Furthermore, the pairs of so-called long brackets ([[ and ]], which match the
syntax used to declare multi-line string literals) prefixed with hyphens can
be converted to 'level-n' long brackets by inserting an arbitrary number of
'=' signs between them:

    
    
        local commentDescribingString = 
        [===[Lua allows for multiple comment syntaxes.
        You can use two hyphens: '--' for single-line comments.
        Opening 'long brackets' with these hyphens (--[[) start block comments.
        Long brackets can contain '=' signs to form different bracket pairs.
        Closing long brackets must match the number of '=' signs, and do not
        require the hyphens (but they look better and are more convenient)
        These would be comments if they weren't in a string literal:
            --[[ Level 0
            --[=[ Level 1
            --[==[ Level 2
            print("this is really thoroughly commented out.")  -- It is!
            --]==]   -- Closed level 2
            --]=]    -- Closed level 1
            ]]       -- Closed level 0 without the hyphens
        I had to use level-3 long brackets to declare this string.
        ]===]
    
        print(commentDescribingString)  -- Prints above paragraph
    

Single-line comments go to the end of the line, of course, no matter how many
hyphens there are.

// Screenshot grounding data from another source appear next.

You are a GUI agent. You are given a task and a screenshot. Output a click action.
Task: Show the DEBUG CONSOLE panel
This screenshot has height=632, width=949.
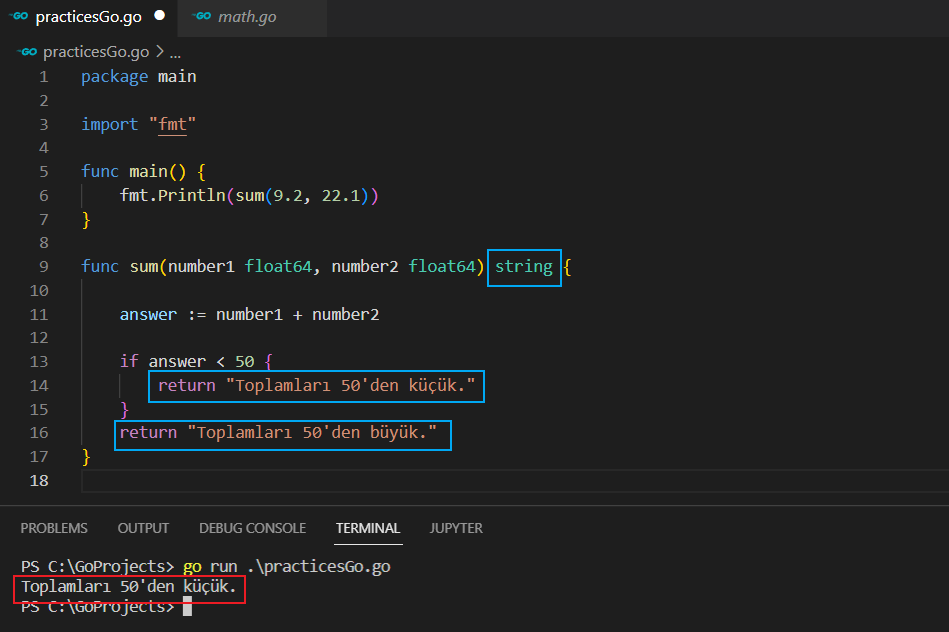(252, 528)
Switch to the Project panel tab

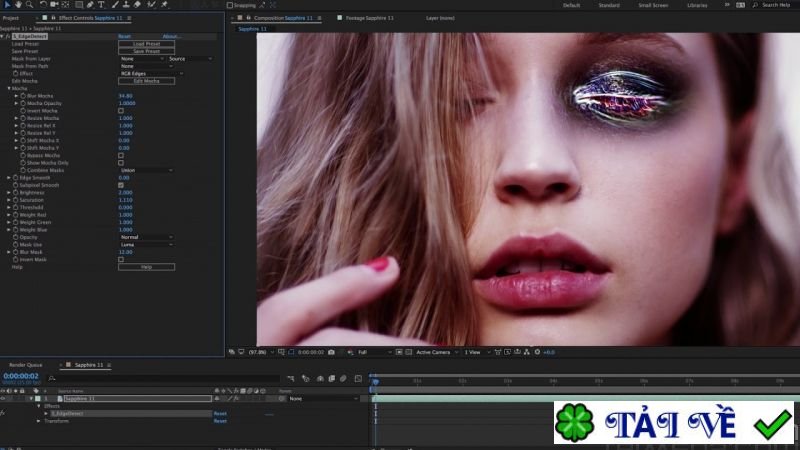point(11,18)
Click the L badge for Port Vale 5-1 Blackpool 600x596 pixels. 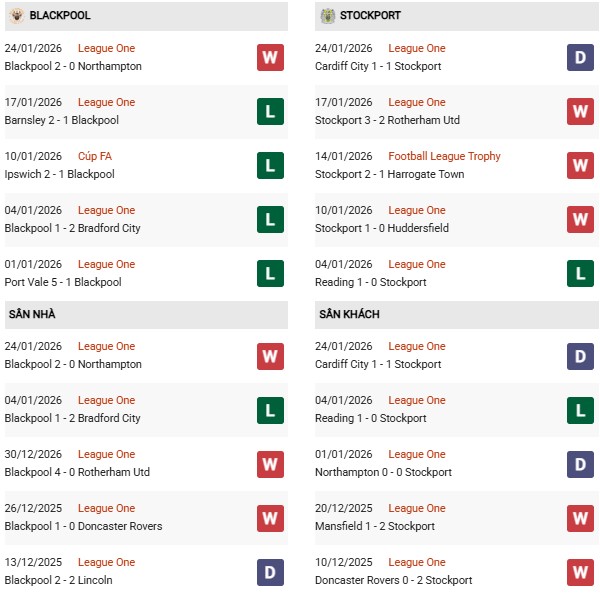[270, 273]
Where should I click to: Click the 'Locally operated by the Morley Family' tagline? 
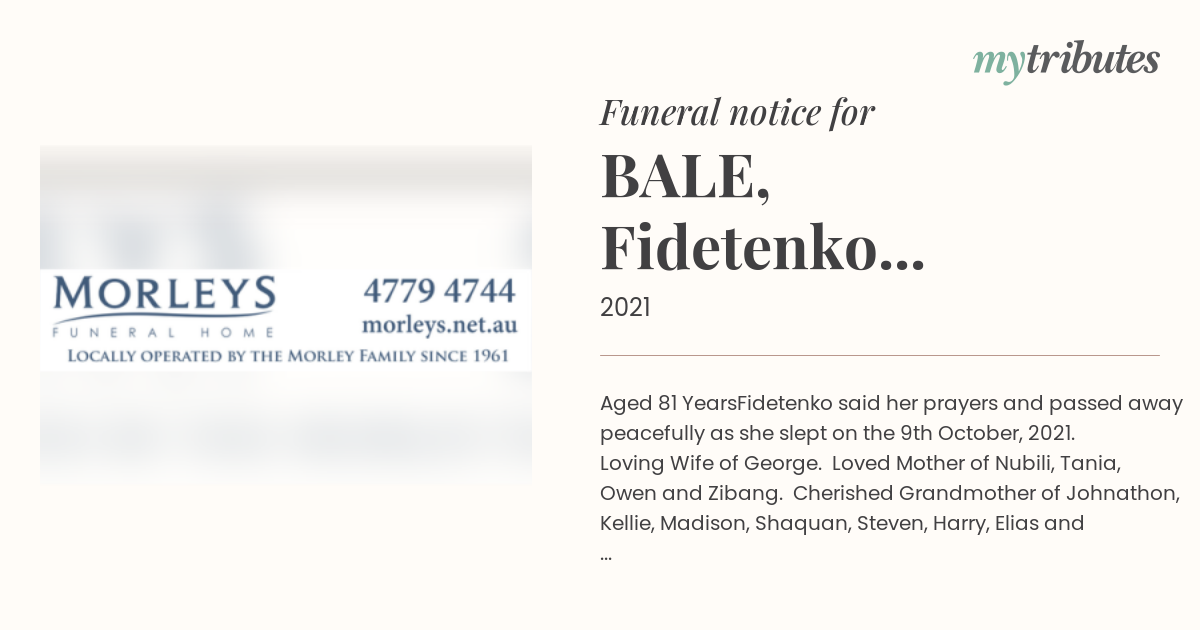tap(287, 355)
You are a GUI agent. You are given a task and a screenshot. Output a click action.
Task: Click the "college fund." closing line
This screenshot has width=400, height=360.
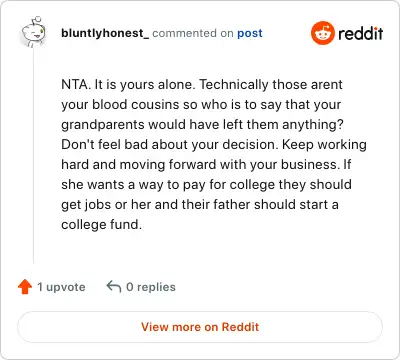[x=102, y=224]
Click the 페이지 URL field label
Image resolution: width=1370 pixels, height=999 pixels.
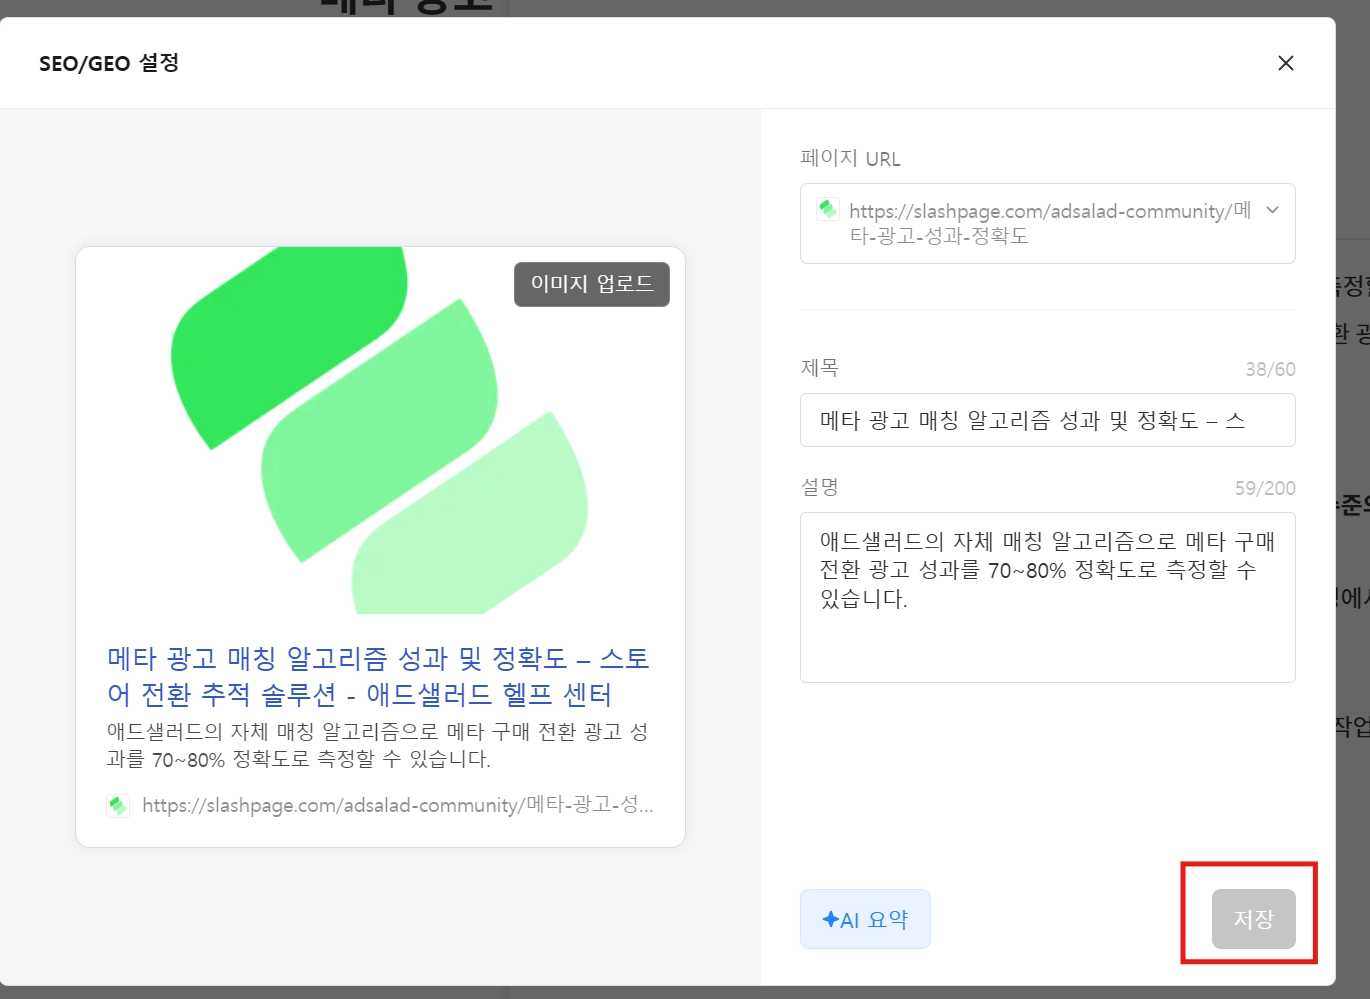[x=850, y=158]
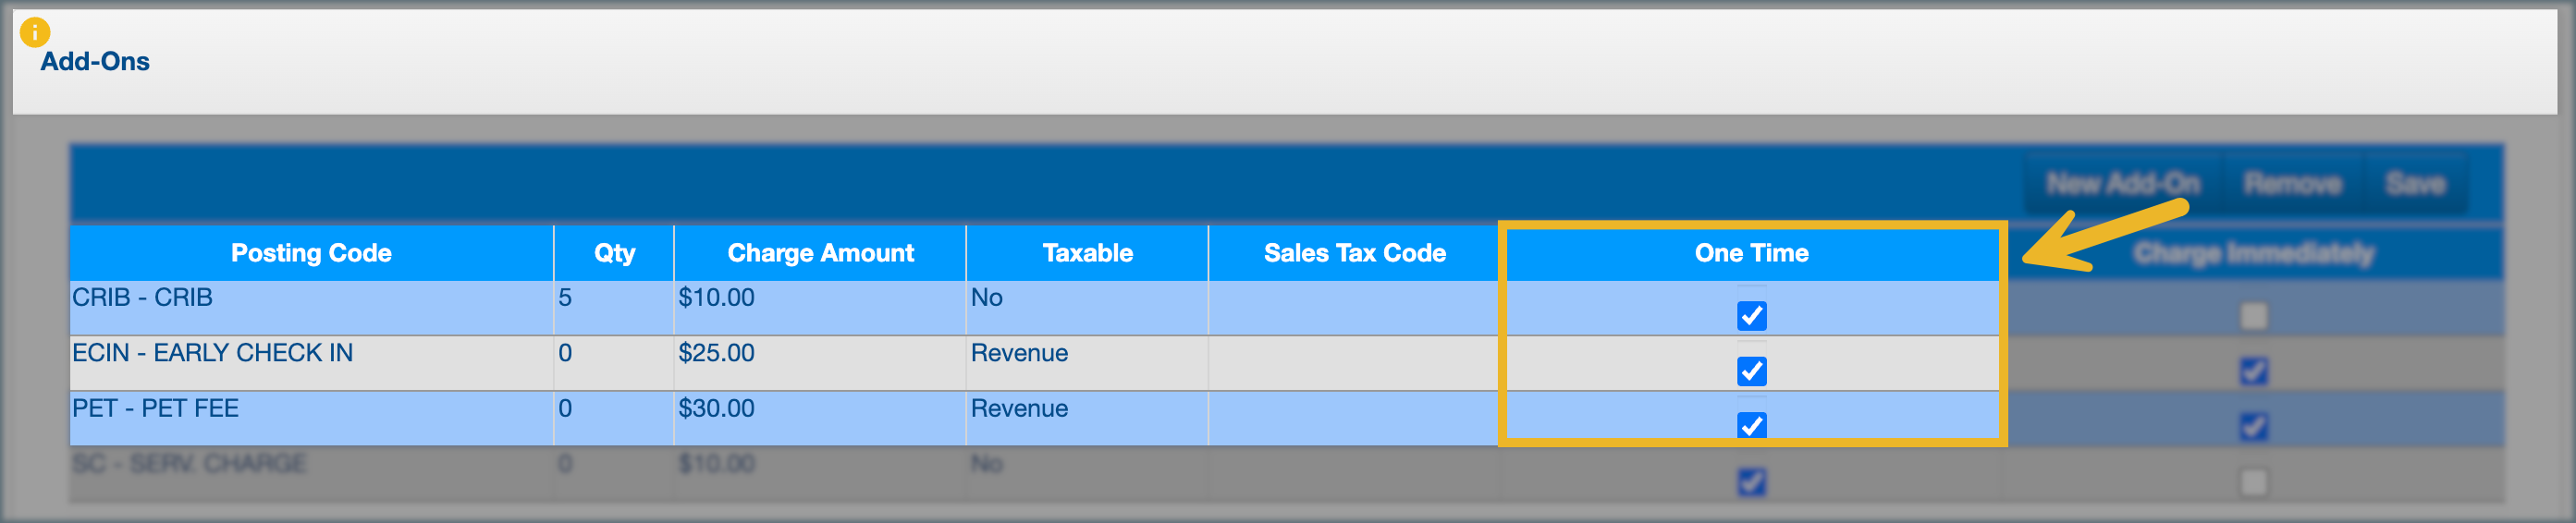Viewport: 2576px width, 523px height.
Task: Click the Remove button
Action: coord(2292,184)
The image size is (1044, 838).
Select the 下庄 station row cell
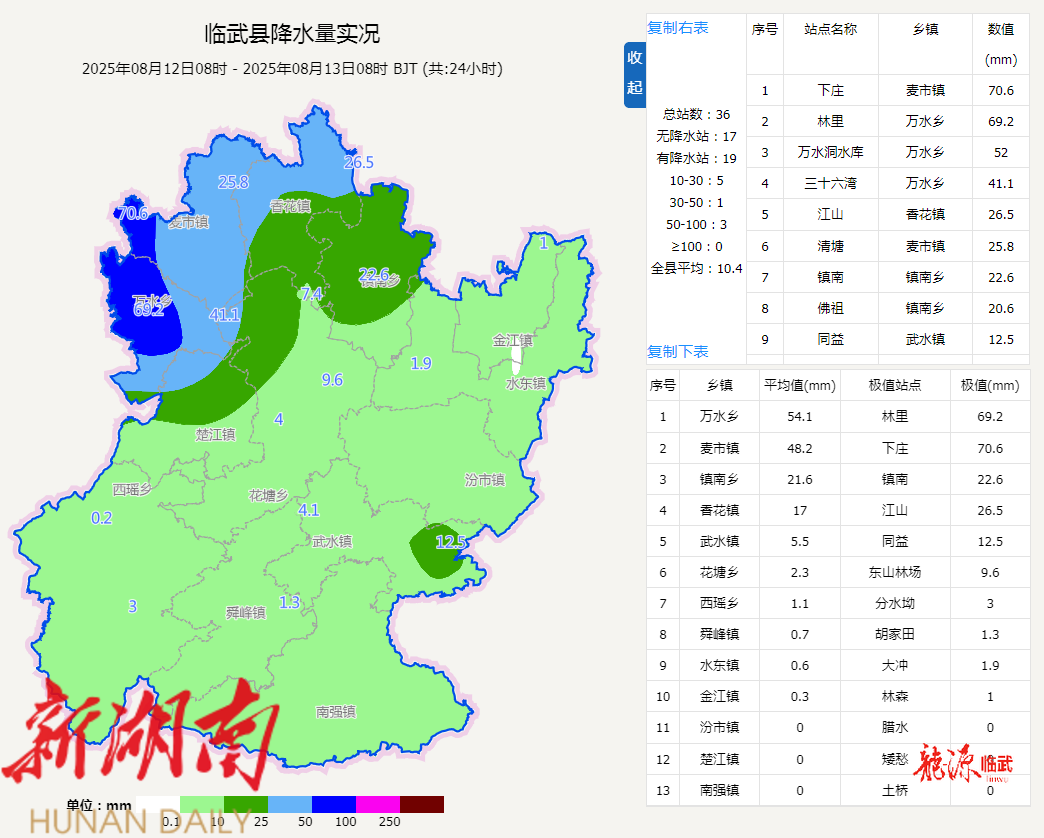830,90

Single-line strings can be declared with any number of
single- or double-quotes:

    
    
        local singleLineString = """This string with 'single', ''double single'', ""double"", or ""double double"" quoted words might be hard to write in other languages!"""
    

Of course, there's also 'if (false) then _(block of code)_ end' as in every
language. The code still goes through the parser, so it takes compilation time
if not execution time, and you can have scope conflicts, but that's OK IMO.
Surrounding it in an 'if (false)' block is one quick step away from changing
'false' to 'true' to re-enable it, or changing 'false' to a variable to make
it optional, which is nice.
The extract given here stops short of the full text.